A Hilbert space operator *T* belongs to ∗-class A if $|{T}^{2}|-{|{T}^{\ast}|}^{2}\ge 0$. The famous Fuglede-Putnam theorem is as follows: the operator equation $AX=XB$ implies ${A}^{\ast}X=X{B}^{\ast}$ when *A* and *B* are normal operators. In this paper, firstly we prove that if *T* is a contraction of ∗-class A operators, then either *T* has a nontrivial invariant subspace or *T* is a proper contraction and the nonnegative operator $D=|{T}^{2}|-{|{T}^{\ast}|}^{2}$ is a strongly stable contraction; secondly, we show that if *X* is a Hilbert-Schmidt operator, *A* and ${({B}^{\ast})}^{-1}$ are ∗-class A operators such that $AX=XB$, then ${A}^{\ast}X=X{B}^{\ast}$.

**MSC:**47B20, 47A63.

## Keywords

- ∗-class A operators
- contraction operators
- the Fuglede-Putnam theorem

## 1 Introduction

Let ℋ be a complex Hilbert space and let ℂ be the set of complex numbers. Let $B(\mathcal{H})$ denote the ${C}^{\ast}$-algebra of all bounded linear operators acting on ℋ. For operators $T\in B(\mathcal{H})$, we shall write ker*T* and ran*T* for the null space and the range of *T*, respectively. Also, let $\sigma (T)$ denote the spectrum of *T*.

RAW DATA =>
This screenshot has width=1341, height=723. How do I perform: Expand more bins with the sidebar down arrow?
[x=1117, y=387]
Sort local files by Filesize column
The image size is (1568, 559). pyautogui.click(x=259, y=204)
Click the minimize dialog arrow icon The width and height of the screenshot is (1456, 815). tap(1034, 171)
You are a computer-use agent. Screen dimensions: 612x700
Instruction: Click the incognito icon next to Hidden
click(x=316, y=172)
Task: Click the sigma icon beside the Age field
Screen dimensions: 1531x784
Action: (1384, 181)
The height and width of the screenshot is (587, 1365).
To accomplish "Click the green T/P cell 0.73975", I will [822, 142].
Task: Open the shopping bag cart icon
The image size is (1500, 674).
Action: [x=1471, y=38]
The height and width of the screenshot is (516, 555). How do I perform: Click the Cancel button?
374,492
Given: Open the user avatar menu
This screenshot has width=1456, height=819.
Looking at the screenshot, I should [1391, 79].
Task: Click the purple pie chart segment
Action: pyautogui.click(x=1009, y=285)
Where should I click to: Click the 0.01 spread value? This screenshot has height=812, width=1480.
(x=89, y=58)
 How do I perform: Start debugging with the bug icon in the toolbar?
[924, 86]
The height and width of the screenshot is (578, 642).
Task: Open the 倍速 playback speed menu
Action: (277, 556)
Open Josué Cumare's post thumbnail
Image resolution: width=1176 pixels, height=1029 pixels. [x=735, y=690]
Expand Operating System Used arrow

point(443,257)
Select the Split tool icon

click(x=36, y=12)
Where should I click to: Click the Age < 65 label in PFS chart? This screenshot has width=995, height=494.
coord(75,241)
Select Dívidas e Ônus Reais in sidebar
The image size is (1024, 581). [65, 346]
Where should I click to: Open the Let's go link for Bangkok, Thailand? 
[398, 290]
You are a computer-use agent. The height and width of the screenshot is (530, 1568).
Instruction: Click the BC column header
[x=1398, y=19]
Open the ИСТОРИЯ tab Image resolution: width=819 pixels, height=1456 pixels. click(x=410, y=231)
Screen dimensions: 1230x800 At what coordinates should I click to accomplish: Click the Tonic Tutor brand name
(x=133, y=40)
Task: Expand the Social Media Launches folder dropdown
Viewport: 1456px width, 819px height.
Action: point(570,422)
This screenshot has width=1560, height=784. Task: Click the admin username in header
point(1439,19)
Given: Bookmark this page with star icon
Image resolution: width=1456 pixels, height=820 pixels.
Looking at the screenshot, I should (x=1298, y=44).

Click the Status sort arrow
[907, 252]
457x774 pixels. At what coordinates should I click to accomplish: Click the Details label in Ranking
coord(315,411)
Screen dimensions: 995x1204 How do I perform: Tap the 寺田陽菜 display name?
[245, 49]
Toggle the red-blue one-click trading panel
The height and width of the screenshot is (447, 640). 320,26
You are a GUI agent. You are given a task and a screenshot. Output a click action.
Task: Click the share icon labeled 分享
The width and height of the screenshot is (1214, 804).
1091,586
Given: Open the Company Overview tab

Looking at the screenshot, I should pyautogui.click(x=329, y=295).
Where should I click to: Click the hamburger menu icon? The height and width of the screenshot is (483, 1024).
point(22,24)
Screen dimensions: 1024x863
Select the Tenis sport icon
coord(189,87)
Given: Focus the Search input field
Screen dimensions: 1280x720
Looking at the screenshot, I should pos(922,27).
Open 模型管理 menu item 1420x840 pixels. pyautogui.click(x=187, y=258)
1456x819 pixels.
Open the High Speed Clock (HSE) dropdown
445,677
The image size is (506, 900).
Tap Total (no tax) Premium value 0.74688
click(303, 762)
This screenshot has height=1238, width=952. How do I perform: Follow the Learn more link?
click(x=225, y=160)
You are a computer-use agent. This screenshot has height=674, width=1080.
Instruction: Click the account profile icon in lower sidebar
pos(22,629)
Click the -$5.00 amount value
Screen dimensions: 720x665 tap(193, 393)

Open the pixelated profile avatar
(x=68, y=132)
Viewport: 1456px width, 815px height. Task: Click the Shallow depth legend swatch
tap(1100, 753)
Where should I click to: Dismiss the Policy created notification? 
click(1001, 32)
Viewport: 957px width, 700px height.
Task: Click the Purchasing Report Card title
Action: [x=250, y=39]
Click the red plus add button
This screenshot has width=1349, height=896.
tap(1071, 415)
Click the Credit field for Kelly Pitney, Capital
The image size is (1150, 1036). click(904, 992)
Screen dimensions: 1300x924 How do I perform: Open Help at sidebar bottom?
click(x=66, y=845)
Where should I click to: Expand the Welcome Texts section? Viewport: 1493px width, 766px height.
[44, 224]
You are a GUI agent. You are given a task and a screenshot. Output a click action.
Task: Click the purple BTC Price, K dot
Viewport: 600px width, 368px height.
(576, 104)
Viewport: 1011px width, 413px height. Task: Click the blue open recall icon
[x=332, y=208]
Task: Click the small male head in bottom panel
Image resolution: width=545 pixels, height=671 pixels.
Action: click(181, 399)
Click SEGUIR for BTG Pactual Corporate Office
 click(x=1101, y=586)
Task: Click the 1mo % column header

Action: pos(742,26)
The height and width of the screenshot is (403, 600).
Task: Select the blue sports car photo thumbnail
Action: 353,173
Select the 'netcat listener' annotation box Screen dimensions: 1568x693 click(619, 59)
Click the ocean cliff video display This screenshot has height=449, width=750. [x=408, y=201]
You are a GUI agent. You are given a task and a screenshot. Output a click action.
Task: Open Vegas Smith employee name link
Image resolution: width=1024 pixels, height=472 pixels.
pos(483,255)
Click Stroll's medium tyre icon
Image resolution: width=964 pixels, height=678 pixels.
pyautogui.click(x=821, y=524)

DIRECTION => What keywords does the operator theory text list?

TASK SOLUTION =>
- ∗-class A operators
- contraction operators
- the Fuglede-Putnam theorem